I love Mondays, even more than I love Fridays. By Sunday evening I've done my laundry, vacuumed my one rug, printed my German essays and decided to postpone my sight-singing homework until the following morning (which I invariably do). I love waking up early Monday morning, packing my bag, and heading out for a day of non-stop classes.
Because I generally forget to practice my singing before class on Monday, I have a small breakfast in the cafeteria and jaywalk across the street to the Humanities Building at 8am to practice before class. I'm often the first to check out a practice room key - and I take a vocal room (which I have access to as a pianist), the kind with big fluffy rugs on the walls to absorb the sound, high ceiling, and a grand piano. Sight-singing has been getting easier this year, but it's nice they assign melodies and let us work out the solfege before we have to sing in front of the class.
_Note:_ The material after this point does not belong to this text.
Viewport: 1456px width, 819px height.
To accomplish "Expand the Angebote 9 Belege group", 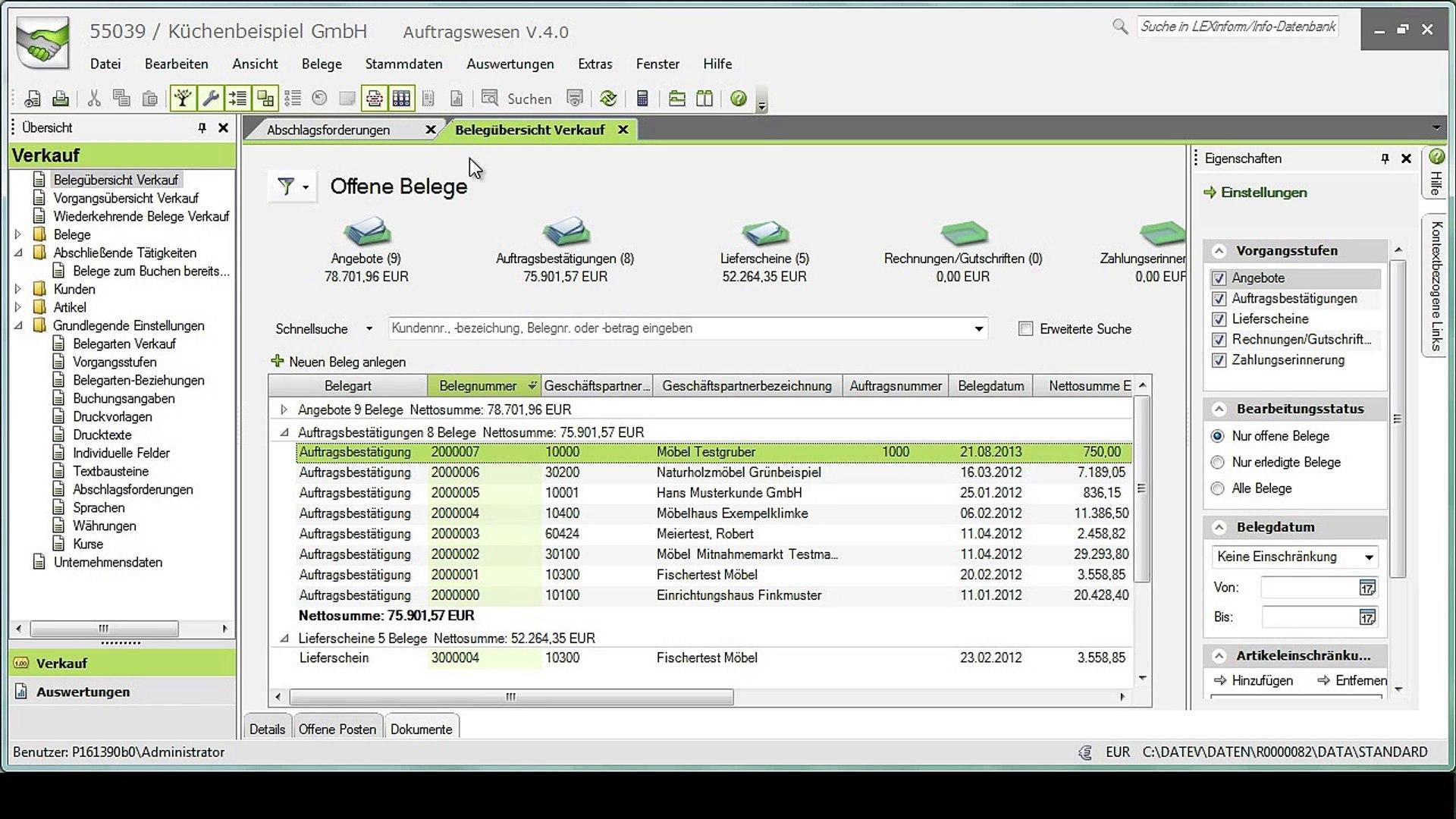I will 284,410.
My first class of the day is music theory discussion, a combination aural skills class and lecture discussion. This is exactly the same as last year (I'm now in Musica Practica 3, of 4). I love my TA (well, I love all my TAs this year), a mandolin player from Texas, with a primarily folk background, a first year doctoral student. Class generally consists of solo singing with solfege, aural transcriptions (aural transcriptions are the only things I don't ever get A's on), and discussing papers or lecture material.
I have an hour break after theory, and either practice or study until my music history lecture at 11am. None of us quite knew what to expect from Survey of the History of Western Music. It turns out to be a demanding, fascinating course, focusing primarily on listening (eg. being able to recognize pieces of different composers and styles by ear on exams). I did embarassingly well on the first big exam.
Just about everyone in the entire sophomore music class takes history at the same time, about 80 of us. Unlike music theory, which divides the 80 into two lectures, with two TAs per lecture (4 TAs total), history consists of lecture Monday, Wednesday, and Friday, all 80 of us in one class. We have only one TA, a second year doctoral student in Musicology. I have no idea how he manages to keep track of all of us, much less teach four discussion sections back to back on Tuesdays.
After history I walk two doors down the hall to Introduction to Music Technology. Taught by my piano professor, it's a fun intro to MIDI and digital audio. Our current project is making a techno song. Right after that, I walk up one flight of stairs to Morphy Hall, for my World Music lecture. A fascinating overview of world music and ethnomusicology, it's taught by a very young professor (about 30 years old). Our TA is a doctoral student, I'm not sure what year, who is an awesome jazz pianist (and a competitive swimmer).
I then have ten minutes to dash up Bascom Hill for German. I'm taking 203 this semester, and it's getting harder. Most of the work is essay writing, and while I'm a pretty fast writer in English, German is another matter entirely. Still, it's fun, and amazing how much I've learned in one year.
An hour after that, my last class of the day is piano masterclass, which I always enjoy--though I've been missing Dan Myers. I'll write more about piano later - but things have been going well, albeit slowly.
All right, I have a paper about my polyphonic Mass analysis to write, and I'd better get to it.